Pride is manifested primarily through comparison and competition. Man, even alone, likes to make his boast before God. But when you put that same fallen man in the midst of other fallen men, the great race to glory is set underway. C.S. Lewis made this assessment years ago, “We say that people are proud of being rich, or clever, or good-looking, but they are not. They are proud of being richer, or cleverer, or better-looking than others. Nearly all those evils which people put down to greed or selfishness are really far more the result of pride.”
Consider the fall of Satan; he was not cast out of heaven alone. He amassed a following, a pledged-allegiance of wicked angels who were compelled by his pervasive, wicked, prideful heart. He was not content to sit upon the throne of God, he longed for adoration.
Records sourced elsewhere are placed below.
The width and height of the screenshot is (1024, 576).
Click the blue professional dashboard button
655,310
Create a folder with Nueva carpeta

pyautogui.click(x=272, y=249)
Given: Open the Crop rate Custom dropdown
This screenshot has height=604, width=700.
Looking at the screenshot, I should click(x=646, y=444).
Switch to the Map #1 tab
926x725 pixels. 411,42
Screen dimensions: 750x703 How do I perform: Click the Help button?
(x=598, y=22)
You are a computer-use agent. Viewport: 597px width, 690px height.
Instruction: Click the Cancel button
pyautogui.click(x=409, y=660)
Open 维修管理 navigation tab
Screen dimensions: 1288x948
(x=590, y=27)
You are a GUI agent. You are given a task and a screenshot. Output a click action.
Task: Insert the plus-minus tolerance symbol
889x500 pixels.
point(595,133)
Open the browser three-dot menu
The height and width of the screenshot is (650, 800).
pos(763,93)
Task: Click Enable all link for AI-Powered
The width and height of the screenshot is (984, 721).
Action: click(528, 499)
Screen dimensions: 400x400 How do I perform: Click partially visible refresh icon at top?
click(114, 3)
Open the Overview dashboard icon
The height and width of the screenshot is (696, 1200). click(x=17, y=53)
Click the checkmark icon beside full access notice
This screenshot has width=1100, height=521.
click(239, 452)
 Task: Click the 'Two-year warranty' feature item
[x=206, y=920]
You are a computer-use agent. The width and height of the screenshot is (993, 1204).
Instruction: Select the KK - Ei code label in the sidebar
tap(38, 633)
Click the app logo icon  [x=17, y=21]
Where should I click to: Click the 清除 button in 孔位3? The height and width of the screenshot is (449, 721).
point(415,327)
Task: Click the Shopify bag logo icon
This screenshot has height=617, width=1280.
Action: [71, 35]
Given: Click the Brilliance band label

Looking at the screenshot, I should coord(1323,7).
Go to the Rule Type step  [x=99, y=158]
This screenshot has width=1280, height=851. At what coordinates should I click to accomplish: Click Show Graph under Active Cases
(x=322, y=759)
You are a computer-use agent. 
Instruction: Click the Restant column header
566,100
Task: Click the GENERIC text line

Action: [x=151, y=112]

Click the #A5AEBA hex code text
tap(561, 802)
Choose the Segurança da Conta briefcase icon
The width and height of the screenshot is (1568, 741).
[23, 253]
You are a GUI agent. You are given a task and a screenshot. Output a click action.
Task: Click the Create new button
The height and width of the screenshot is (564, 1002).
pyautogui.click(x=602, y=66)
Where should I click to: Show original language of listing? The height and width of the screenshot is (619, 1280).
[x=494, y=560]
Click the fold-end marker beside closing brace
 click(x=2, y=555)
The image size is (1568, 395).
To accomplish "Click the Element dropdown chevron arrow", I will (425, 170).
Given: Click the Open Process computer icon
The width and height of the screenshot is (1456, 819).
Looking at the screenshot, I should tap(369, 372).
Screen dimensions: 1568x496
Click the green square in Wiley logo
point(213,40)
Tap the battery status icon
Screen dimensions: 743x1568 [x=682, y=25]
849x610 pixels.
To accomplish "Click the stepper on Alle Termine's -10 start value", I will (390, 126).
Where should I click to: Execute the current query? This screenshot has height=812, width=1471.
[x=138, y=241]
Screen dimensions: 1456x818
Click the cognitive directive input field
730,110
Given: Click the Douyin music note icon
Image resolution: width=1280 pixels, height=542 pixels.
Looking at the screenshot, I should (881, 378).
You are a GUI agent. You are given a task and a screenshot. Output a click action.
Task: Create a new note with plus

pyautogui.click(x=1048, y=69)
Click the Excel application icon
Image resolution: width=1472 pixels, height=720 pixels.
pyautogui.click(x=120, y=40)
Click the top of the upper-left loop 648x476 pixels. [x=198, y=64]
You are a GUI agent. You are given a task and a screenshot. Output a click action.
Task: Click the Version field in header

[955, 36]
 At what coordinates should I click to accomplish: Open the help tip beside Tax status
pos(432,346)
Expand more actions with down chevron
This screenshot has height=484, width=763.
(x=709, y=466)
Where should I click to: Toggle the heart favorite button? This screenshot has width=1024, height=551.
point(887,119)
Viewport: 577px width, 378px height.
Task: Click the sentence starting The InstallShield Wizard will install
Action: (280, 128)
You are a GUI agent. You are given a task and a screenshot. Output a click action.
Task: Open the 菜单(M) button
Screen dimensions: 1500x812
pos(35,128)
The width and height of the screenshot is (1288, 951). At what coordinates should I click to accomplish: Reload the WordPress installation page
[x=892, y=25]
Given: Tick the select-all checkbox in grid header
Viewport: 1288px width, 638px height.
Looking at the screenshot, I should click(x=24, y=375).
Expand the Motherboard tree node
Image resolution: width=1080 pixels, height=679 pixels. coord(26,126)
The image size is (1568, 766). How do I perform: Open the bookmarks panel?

At the core of every prideful act is the need to be praised. Therefore, we place ourselves in competitive scenarios so that when we win, we win with the hopes of receiving glory. Pride is not content with having something; its contentment is based upon having more than the next fellow. Tom Marshall writes, “The giveaway of pride is the effect it has on our view of other people and on our attitudes toward them. The attitude of pride is that if I am to be better, then the others have to be worse; if I am to be valuable, then the others have to be worthless; if I am to be superior, then the others have to be inferior.” Marshall’s words cut like a knife against the cancerous growth of pride.